Allein der Umstand, dass G. der Antragstellerin sein Konto zwecks Überweisungen zur Verfügung gestellt hat, ist kein solches Kriterium, solange daraus nicht auch die gegenseitige Verfügungsgewalt über das Einkommen und Vermögen des anderen folgt. Dafür fehlen aber konkrete Anhaltspunkte, wie das Sozialgericht zu Recht dargelegt hat.

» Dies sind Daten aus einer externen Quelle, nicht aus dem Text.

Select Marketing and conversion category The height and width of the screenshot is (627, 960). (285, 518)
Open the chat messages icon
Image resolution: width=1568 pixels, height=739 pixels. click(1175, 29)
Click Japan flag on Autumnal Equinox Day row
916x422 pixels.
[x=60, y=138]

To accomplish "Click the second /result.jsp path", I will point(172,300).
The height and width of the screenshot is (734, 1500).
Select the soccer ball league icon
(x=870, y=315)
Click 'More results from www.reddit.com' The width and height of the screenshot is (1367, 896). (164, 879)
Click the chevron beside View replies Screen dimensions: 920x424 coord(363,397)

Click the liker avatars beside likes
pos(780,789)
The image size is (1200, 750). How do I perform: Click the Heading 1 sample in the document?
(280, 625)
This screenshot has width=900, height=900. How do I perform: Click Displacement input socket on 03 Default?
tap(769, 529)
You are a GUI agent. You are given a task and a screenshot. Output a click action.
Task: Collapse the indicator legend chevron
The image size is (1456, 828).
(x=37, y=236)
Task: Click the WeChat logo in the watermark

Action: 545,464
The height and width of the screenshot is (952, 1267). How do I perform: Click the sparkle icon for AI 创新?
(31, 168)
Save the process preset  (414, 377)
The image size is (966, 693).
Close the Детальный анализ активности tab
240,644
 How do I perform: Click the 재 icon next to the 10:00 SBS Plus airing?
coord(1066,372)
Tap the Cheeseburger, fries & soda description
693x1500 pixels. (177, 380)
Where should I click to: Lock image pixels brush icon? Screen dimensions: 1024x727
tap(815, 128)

Allein das Zusammenleben und die Nähe der menschlichen Beziehungen zwischen der Antragstellerin und G. sind dagegen nicht ausreichend, eine eheähnliche Gemeinschaft zu bejahen. Insoweit ist zu berücksichtigen, dass jeder Partnerschaft zuzubilligen ist, zunächst zu prüfen ob sie wirklich in der genannten Weise füreinander einstehen will (vgl. auch LSG NRW Beschl. v. 13.12.2006 – L 12 B 90/06 AS ER). Solange die Partner dies nicht nach außen dokumentiert haben, ist für die Annahme einer Einstandsgemeinschaft jedenfalls bis zum Ablauf des ersten Jahres des Zusammenlebens kein Raum.
Da die Antragstellerin ohne die bisher bewilligten Leistungen der Antragsgegnerin nicht in der Lage ist, ihren notwendigen Lebensunterhalt selbst sicherzustellen, ist auch der erforderliche Anordnungsgrund glaubhaft gemacht.
Die Beschwerde der Antragsgegnerin ist daher mit der auf einer entsprechenden Anwendung des § 193 SGG beruhenden Kostenentscheidung zurückzuweisen.
Dieser Beschluss ist unanfechtbar (§ 177 SGG).